O cientista político também afirma que os posicionamentos equivocados do presidente Lula podem prejudicar o país porque geram desconfiança de investidores e potências internacionais que ainda não sabem “qual apito o Brasil toca”. “Sinaliza uma falta de compromisso, por exemplo, com as democracias, algo que o governo sempre fez questão de se posicionar diferentemente do líder anterior”, observa Consentino. Cauti alerta que esses tropeços de Lula podem ir além da desconfiança de parceiros internacionais.
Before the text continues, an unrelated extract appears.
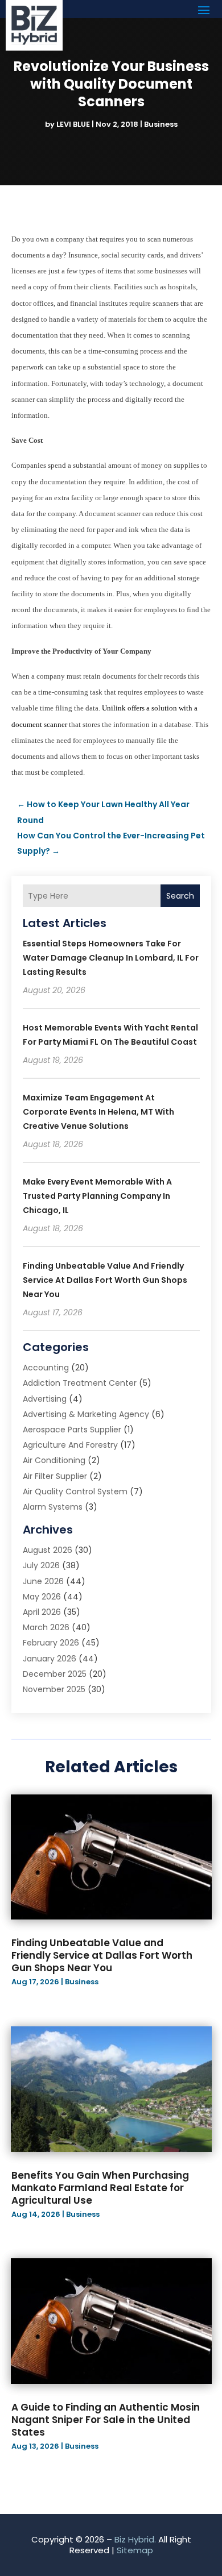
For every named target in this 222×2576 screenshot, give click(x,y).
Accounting (46, 1367)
Há o risco de se criar um temor de que o Brasil possa estar caminhando em uma direção de venezuelização, seja na economia ou na política. “Passamos de um país com uma democracia criticada e com um líder controverso, que era alvo de críticas internacionais, para um país que tem um novo presidente, que no começo foi exaltado pela mídia internacional como salvador da democracia do Brasil, mas que agora tem se tornado um personagem político que esta flertando com ditadores”, diz o professor. “Muita gente na Europa está se questionando se, de fato, o verdadeiro risco de o Brasil se tornar uma ditadura vinha de Bolsonaro. Porque a atual situação do país faz com que, lentamente, esteja se transformando em um Estado pária.”
Rui Tavares Maluf, cientista político, destaca a fala do presidente Lula desta semana sobre a ditadura na Venezuela. Para ele, “toda fala do presidente é de um militante político, não de um chefe de Estado”. Uma conduta, principalmente nos últimos dias, que vão contra o próprio discurso lulista em defesa da democracia durante as eleições 2022. Maluf destaca que é salutar que o Brasil tenha relações diplomáticas com a Venezuela ou qualquer país do mundo — concorde-se com a política vizinha ou não. “Porém, exaltar Maduro e falar que ditadura é uma questão de narrativa é algo vergonhoso, não tem como negar que a Venezuela é autoritária.” O especialista também critica o posicionamento brasileiro de querer tomar à frente nas negociações de paz para mostrar que o Brasil é um país pacifista. No contexto da guerra entre Rússia e Ucrânia, não dá “para posar de bom moço”, diz Maluf. Apesar do interesse da comunidade internacional em se relacionar com o Brasil, a boa vontade tem duração e prazo de validade. Se as coisas seguirem da forma como estão hoje, é provável que os países não continuem com um olhar positivo. “A própria democracia brasileira pode se fragilizar pela conduta do presidente no contexto internacional.”